ピアノのある生活、ピアノと歩む人生

「ピアチェーレ」代表の私的ブログ

音大では何を教えているのか? 

 

昔から日本人ピアニスト(コンテスタント)たちの演奏は、とても達者で安定しているけれど、どこか表現意欲に欠けるというか、タイプライターを叩いているみたいというか、そのように言われ続けていたし、今もそう言われている。その理由としては西洋文化と接している歴史の浅さとか、日本人特有の恥じらいとか、はては哲学や宗教がどうのこうのとか・・・そのようなことに起因されているのではなどと言われてきた。そしてやはりこのことも、今でも言われ続けている感がある。

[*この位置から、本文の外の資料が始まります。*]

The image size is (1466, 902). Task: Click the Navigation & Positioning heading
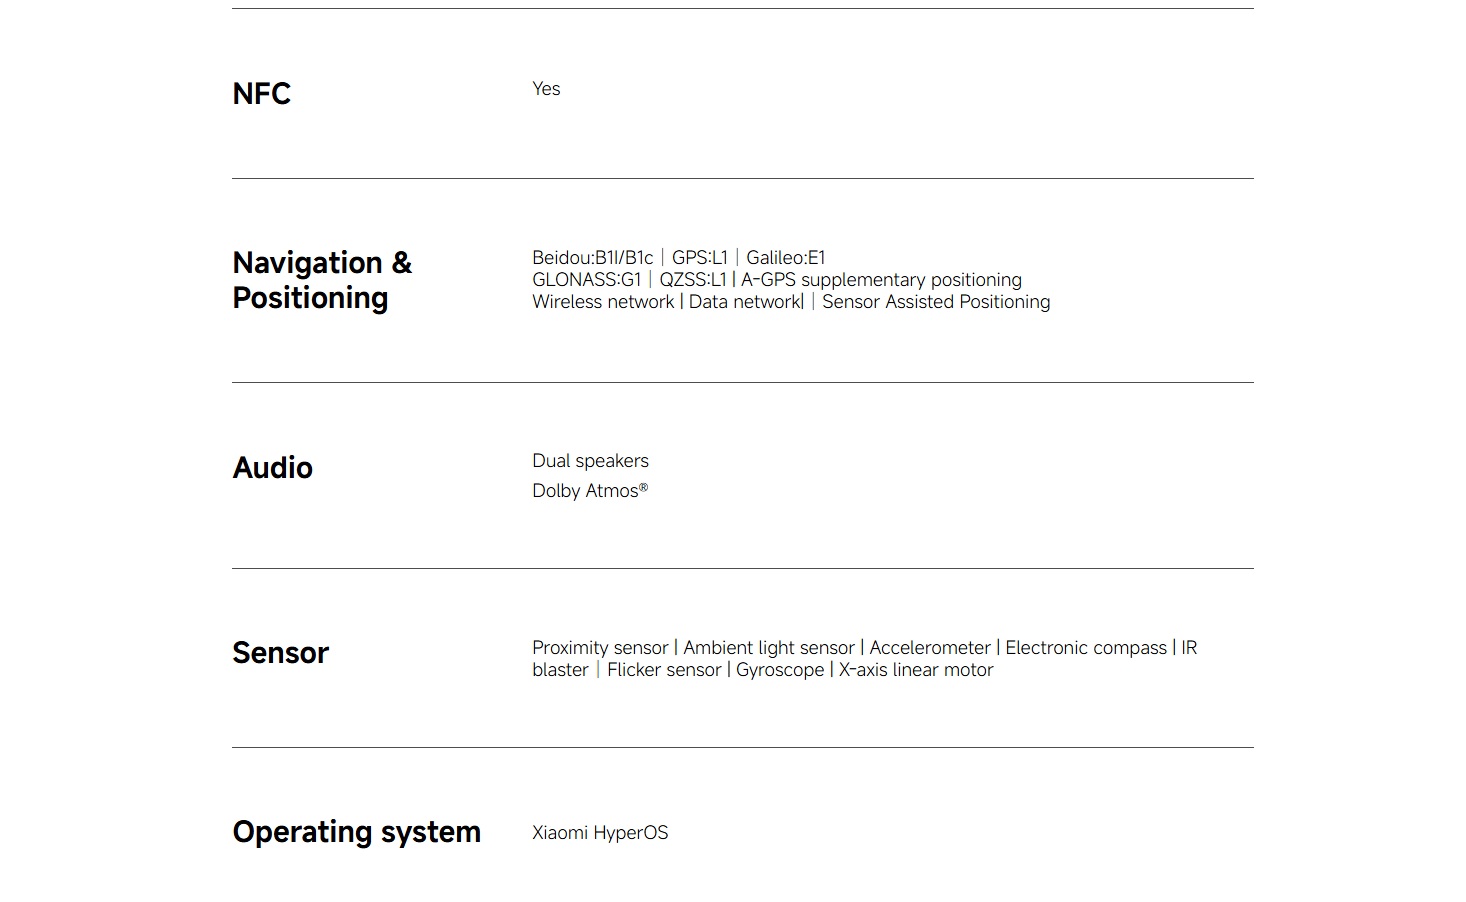click(x=322, y=280)
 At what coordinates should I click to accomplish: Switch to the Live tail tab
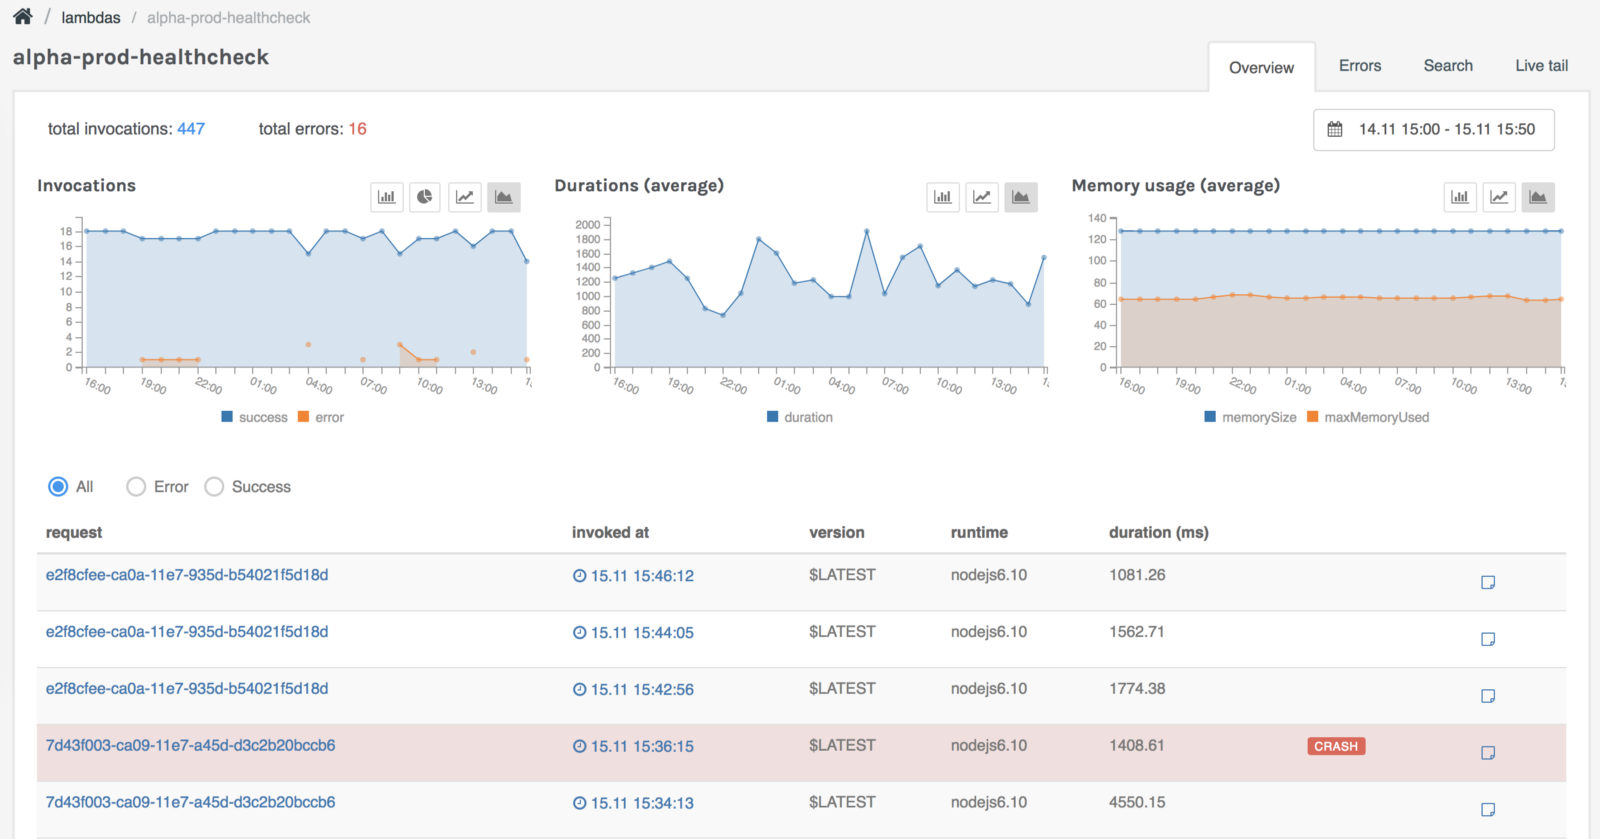[1541, 66]
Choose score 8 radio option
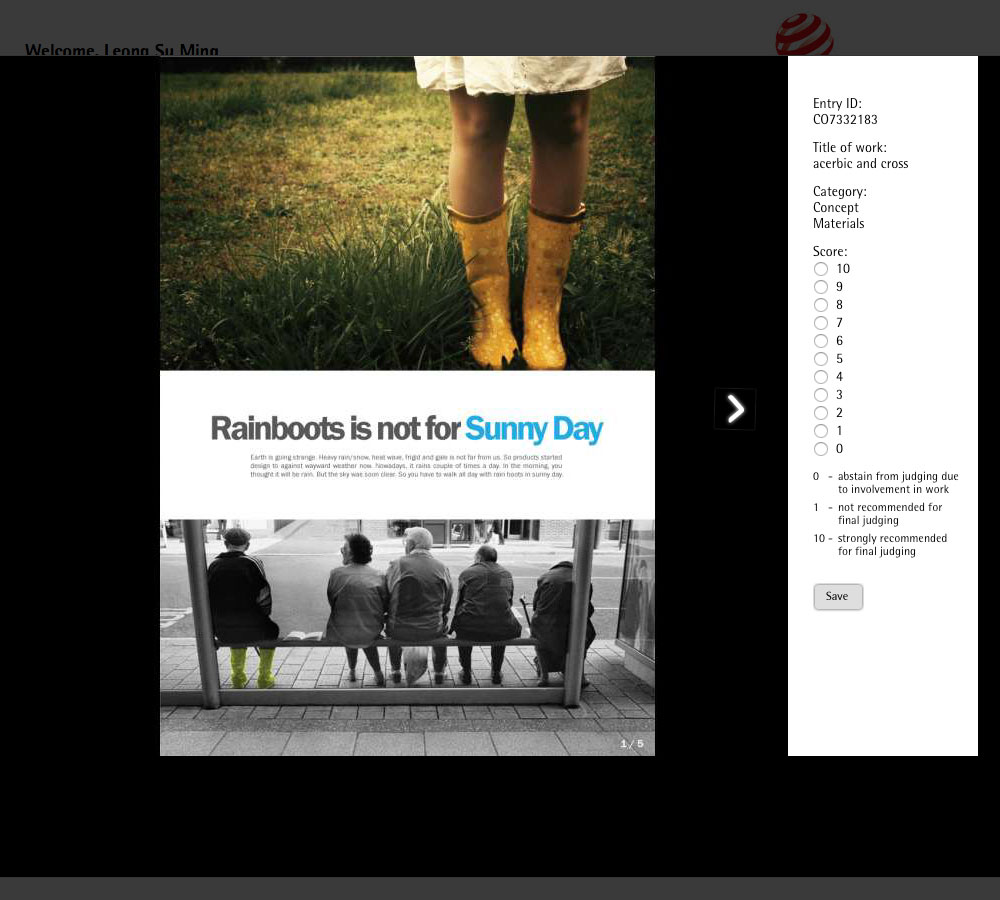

僕自身が日本人なので、「日本人は表現力に欠ける」という意見には素直には納得できないところがある。表現力として結びつかないのかもしれないけれど、日本人にも熱き表現意欲はあるのではないかと感じている。表現意欲を表現力に直結できる何かが欠けている?

海外でピアノを教えているという日本人からコメントやメールを頂くことがある。このような人たちは、現地でのピアノ教育と日本のそれとを比較できる能力があるように思う。どちらがいいとか悪いとか、そのようなことではないとは思うが、そのような人達が共通して指摘するのは「日本の音大の先生は何も教えられないのではないか?」ということだ。むろん、何も教えられないということは、まさかないだろうとも思うが、僕としてもこの点については少し感じることはある。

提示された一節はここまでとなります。